Cable looks to be supported after moving lower and receiving a bounce at 1.6220. This level holds the 55-day moving average and a 38% retracement from the mid- July low to the late July high. Resistance is found at 1.6475 followed by 1.6550. A break here and sterling could test the April high of 1.6750. 1.6220 is initial support followed by the 200-day moving average at 1.6085, 1.6000, and the July low of 1.5780.
The spike higher in the value of the USD/JPY due to Japanese government intervention was short lived as the 80 yen level was eagerly sold into. The pair has retraced 68% of its move from the August low to the post intervention high and may continue to move lower. A previously broken trend line from the late July move lower may be supportive but most likely only a short term pit stop on the way back to the all-time low at 76.25. Resistance is found at 79.50 and the post intervention high of 80.22. An additional round of FX intervention could take the pair to the long term trend line off of the 2007 high which comes in at 82.00.
Even measures undertaken by the Swiss National Bank to weaken the Swiss franc have failed to give the USD/CHF a bid.
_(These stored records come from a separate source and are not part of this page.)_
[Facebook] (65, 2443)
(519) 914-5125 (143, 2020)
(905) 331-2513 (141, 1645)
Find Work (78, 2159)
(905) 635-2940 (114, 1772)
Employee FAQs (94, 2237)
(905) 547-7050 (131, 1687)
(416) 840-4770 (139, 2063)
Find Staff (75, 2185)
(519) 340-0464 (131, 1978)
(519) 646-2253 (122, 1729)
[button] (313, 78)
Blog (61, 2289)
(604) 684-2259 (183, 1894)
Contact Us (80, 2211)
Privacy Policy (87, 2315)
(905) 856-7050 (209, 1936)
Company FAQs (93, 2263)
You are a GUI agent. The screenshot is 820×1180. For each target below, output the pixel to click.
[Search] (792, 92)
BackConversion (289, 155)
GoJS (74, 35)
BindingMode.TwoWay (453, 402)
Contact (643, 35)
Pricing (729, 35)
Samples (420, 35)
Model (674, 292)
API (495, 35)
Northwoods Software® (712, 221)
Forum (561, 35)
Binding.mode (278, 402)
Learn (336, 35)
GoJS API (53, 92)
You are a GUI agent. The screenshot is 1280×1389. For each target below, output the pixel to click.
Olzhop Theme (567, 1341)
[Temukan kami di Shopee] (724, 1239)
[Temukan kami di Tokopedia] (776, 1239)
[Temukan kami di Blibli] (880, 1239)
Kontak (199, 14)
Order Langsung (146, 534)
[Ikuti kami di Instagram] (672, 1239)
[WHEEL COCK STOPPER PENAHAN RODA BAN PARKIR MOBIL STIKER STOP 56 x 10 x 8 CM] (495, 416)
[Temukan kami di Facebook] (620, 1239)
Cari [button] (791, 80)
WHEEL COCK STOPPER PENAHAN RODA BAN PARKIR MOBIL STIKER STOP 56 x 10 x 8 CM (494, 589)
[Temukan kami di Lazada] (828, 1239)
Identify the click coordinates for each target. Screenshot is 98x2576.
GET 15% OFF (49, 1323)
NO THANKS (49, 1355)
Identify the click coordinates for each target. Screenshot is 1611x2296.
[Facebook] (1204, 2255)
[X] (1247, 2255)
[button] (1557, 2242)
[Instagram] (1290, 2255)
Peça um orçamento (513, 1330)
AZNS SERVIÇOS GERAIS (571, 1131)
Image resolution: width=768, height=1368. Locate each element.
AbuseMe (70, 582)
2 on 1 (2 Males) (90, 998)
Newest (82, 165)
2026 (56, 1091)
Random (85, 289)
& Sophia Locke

On Monday morning the pair gapped lower to a new all-time low. Momentum is steadily falling and traders may want to continue to hold their shorts. Initial resistance stands at 0.7800 followed by 0.8080 and the downward sloping trend line from the February low at 0.8270.
The Wild Card
Yesterday was a brutal day for stocks all-around with the S&P 500 plunging 6.66%. The US stock index has moved through its 1,131 target from the head and shoulders pattern. Forex traders should note the next support level on the daily chart comes in at 1,037, a level not seen since August of last year. A breach here could take the pair to the July 2010 low of 1,004. Resistance is found at 1,170.